# [Directions for this task]
Your task is to transcribe the entries exactly.

# [Source material]
____
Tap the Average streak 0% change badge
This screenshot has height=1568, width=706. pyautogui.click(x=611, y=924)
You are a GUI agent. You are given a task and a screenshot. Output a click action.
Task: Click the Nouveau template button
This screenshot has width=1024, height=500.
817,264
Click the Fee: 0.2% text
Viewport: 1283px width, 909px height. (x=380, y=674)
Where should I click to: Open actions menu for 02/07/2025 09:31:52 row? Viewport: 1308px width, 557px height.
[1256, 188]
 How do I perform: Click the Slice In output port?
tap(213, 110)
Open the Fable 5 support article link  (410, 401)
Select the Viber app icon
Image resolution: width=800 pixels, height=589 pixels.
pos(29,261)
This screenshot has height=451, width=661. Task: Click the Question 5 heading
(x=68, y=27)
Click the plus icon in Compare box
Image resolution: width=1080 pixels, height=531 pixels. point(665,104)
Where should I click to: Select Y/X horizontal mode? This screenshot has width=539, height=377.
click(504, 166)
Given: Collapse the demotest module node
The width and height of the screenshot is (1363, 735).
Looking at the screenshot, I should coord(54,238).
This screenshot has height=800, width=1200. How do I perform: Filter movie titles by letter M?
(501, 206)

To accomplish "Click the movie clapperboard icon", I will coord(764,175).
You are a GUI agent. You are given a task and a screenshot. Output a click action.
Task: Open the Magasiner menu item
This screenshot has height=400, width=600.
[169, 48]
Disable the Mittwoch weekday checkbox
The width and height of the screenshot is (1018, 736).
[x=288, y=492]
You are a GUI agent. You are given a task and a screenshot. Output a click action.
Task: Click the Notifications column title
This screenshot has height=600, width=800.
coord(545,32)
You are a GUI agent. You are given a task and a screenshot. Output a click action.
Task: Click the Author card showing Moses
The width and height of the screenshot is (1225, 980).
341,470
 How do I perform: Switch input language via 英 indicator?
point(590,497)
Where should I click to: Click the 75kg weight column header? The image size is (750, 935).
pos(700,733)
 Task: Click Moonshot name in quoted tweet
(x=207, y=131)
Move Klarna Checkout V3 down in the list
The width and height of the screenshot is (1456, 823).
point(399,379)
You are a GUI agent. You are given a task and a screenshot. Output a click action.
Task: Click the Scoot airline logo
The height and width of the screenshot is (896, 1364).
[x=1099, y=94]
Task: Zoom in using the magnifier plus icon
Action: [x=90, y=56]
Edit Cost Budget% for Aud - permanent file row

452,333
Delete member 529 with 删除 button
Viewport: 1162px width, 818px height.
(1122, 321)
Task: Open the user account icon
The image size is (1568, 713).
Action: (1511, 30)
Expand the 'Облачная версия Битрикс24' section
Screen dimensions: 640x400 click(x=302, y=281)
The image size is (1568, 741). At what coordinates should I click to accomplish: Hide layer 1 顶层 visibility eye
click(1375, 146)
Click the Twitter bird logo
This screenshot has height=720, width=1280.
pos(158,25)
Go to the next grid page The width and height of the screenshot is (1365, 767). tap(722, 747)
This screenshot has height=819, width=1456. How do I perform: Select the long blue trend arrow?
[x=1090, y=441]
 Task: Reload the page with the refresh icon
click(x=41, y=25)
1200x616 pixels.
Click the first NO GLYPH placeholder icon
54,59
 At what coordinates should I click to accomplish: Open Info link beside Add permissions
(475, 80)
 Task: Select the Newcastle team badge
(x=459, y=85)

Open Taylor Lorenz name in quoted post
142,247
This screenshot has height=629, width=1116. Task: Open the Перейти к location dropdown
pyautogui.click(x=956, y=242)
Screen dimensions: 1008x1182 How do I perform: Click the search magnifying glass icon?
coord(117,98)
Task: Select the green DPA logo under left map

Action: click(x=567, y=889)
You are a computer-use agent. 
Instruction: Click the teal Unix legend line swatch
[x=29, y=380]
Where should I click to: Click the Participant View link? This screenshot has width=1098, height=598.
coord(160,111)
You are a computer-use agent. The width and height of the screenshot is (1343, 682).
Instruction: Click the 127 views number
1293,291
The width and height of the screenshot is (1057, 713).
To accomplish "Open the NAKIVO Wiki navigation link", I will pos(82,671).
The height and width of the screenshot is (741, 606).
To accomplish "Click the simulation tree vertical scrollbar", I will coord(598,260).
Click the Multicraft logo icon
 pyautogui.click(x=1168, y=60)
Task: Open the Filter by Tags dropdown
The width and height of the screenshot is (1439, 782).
____
# [Answer space]
Tap the Average streak 0% change badge
This screenshot has height=1568, width=706. pyautogui.click(x=611, y=924)
You are a GUI agent. You are given a task and a screenshot. Output a click action.
Task: Click the Nouveau template button
This screenshot has width=1024, height=500.
817,264
Click the Fee: 0.2% text
Viewport: 1283px width, 909px height. (x=380, y=674)
Where should I click to: Open actions menu for 02/07/2025 09:31:52 row? Viewport: 1308px width, 557px height.
[1256, 188]
 How do I perform: Click the Slice In output port?
tap(213, 110)
Open the Fable 5 support article link  (410, 401)
Select the Viber app icon
Image resolution: width=800 pixels, height=589 pixels.
pos(29,261)
This screenshot has height=451, width=661. Task: Click the Question 5 heading
(x=68, y=27)
Click the plus icon in Compare box
Image resolution: width=1080 pixels, height=531 pixels. point(665,104)
Where should I click to: Select Y/X horizontal mode? This screenshot has width=539, height=377.
click(504, 166)
Given: Collapse the demotest module node
The width and height of the screenshot is (1363, 735).
Looking at the screenshot, I should coord(54,238).
This screenshot has height=800, width=1200. How do I perform: Filter movie titles by letter M?
(501, 206)

To accomplish "Click the movie clapperboard icon", I will coord(764,175).
You are a GUI agent. You are given a task and a screenshot. Output a click action.
Task: Open the Magasiner menu item
This screenshot has height=400, width=600.
[169, 48]
Disable the Mittwoch weekday checkbox
The width and height of the screenshot is (1018, 736).
[x=288, y=492]
You are a GUI agent. You are given a task and a screenshot. Output a click action.
Task: Click the Notifications column title
This screenshot has height=600, width=800.
coord(545,32)
You are a GUI agent. You are given a task and a screenshot. Output a click action.
Task: Click the Author card showing Moses
The width and height of the screenshot is (1225, 980).
341,470
 How do I perform: Switch input language via 英 indicator?
point(590,497)
Where should I click to: Click the 75kg weight column header? The image size is (750, 935).
pos(700,733)
 Task: Click Moonshot name in quoted tweet
(x=207, y=131)
Move Klarna Checkout V3 down in the list
The width and height of the screenshot is (1456, 823).
point(399,379)
You are a GUI agent. You are given a task and a screenshot. Output a click action.
Task: Click the Scoot airline logo
The height and width of the screenshot is (896, 1364).
[x=1099, y=94]
Task: Zoom in using the magnifier plus icon
Action: [x=90, y=56]
Edit Cost Budget% for Aud - permanent file row

452,333
Delete member 529 with 删除 button
Viewport: 1162px width, 818px height.
(1122, 321)
Task: Open the user account icon
The image size is (1568, 713).
Action: (1511, 30)
Expand the 'Облачная версия Битрикс24' section
Screen dimensions: 640x400 click(x=302, y=281)
The image size is (1568, 741). At what coordinates should I click to accomplish: Hide layer 1 顶层 visibility eye
click(1375, 146)
Click the Twitter bird logo
This screenshot has height=720, width=1280.
pos(158,25)
Go to the next grid page The width and height of the screenshot is (1365, 767). tap(722, 747)
This screenshot has height=819, width=1456. How do I perform: Select the long blue trend arrow?
[x=1090, y=441]
 Task: Reload the page with the refresh icon
click(x=41, y=25)
1200x616 pixels.
Click the first NO GLYPH placeholder icon
54,59
 At what coordinates should I click to accomplish: Open Info link beside Add permissions
(475, 80)
 Task: Select the Newcastle team badge
(x=459, y=85)

Open Taylor Lorenz name in quoted post
142,247
This screenshot has height=629, width=1116. Task: Open the Перейти к location dropdown
pyautogui.click(x=956, y=242)
Screen dimensions: 1008x1182 How do I perform: Click the search magnifying glass icon?
coord(117,98)
Task: Select the green DPA logo under left map

Action: click(x=567, y=889)
You are a computer-use agent. 
Instruction: Click the teal Unix legend line swatch
[x=29, y=380]
Where should I click to: Click the Participant View link? This screenshot has width=1098, height=598.
coord(160,111)
You are a computer-use agent. The width and height of the screenshot is (1343, 682).
Instruction: Click the 127 views number
1293,291
The width and height of the screenshot is (1057, 713).
To accomplish "Open the NAKIVO Wiki navigation link", I will pos(82,671).
The height and width of the screenshot is (741, 606).
To accomplish "Click the simulation tree vertical scrollbar", I will coord(598,260).
Click the Multicraft logo icon
 pyautogui.click(x=1168, y=60)
Task: Open the Filter by Tags dropdown
The width and height of the screenshot is (1439, 782).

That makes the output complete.